On October 31, the Centers for Medicare and Medicaid (CMS) released its final rule for the CY 2026 Medicare Physician Fee Schedule (PFS). CMS also released a fact sheet and a press release summarizing the rule. These policies will take effect January 1, 2026, unless otherwise noted. CMS has updated addendum B RVU, and we will provide members with more information on this document shortly.

 

In September, SNMMI submitted detailed comments to CMS on the CY 2026 Medicare Physician Fee Schedule (PFS).
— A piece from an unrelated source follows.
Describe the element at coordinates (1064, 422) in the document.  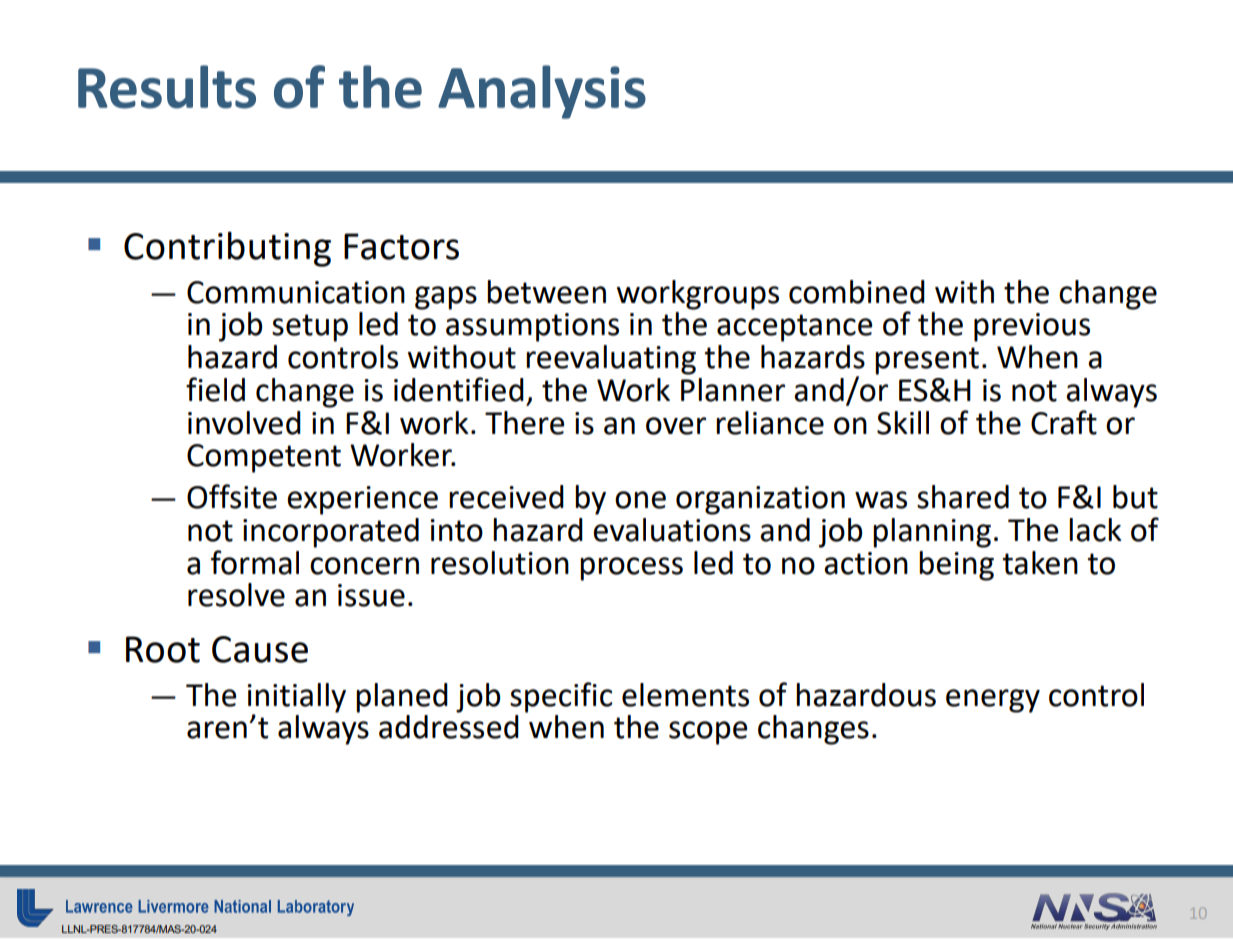
I see `Craft` at that location.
Despite significant stakeholder comments, CMS largely finalized its policies as proposed, with modest adjustments to key payment reforms.

Below are key takeaways from the Final Rule.

Conversion Factors:

Consistent with requirements (by law) established under the Medicare Access and CHIP Reauthorization Act of 2015 (MACRA), CMS finalized the following two conversion factors (CFs) for CY 2026:

  • $33.5675 for items and services furnished by Qualifying APM Participants, reflecting a 3.77% increase relative to the 2025 CF.
  • $33.4009 for all other items and services, reflecting a 3.26% increase relative to the 2025 CF.

 

The SNMMI recognizes the statutory requirements that establish separate conversion factors for qualifying APM QPs and non-QPs in CY 2026. We appreciate that CMS has finalized a positive CF update for the first time in five years and welcome the one-time 2.5 percent statutory increase. However, overall payment adequacy remains a serious concern. Chronic CF declines have eroded reimbursement for nuclear medicine professionals.

 

Prolonged declines in the conversion factor have created financial instability for nuclear medicine and molecular imaging professionals and threaten access to essential diagnostic and therapeutic services. Accordingly, we continue to urge CMS to work with Congress to advance long-term reforms that stabilize the physician payment system and ensure updates more closely reflect practice cost growth and medical innovation.

Efficiency Adjustment:

The SNMMI is deeply concerned and disappointed that CMS finalized an arbitrary 2.5% efficiency adjustment to work Relative Value Unit (RVUs) and corresponding intra-service physician time for non time-based services beginning in CY 2026. The policy applies broadly but exempts time-based codes (e.g., E/M, care management, behavioral health), maternity codes (MMM global periods), telehealth services, and in a notable change from the proposed rule new CY 2026 codes. This means that newly established codes for CY 2026 will be exempt from the 2.5% reduction. CMS did not finalize any new nuclear medicine specific codes for 2026.

 

While SNMMI shares CMS s commitment to maintaining accuracy in physician payment policy, The Society cautions that applying a broad, recurring efficiency adjustment based on assumptions rather than empirical, specialty-specific data risks destabilizing access to nuclear medicine and undermining the ability of practices to provide state-of-the-art care to Medicare beneficiaries.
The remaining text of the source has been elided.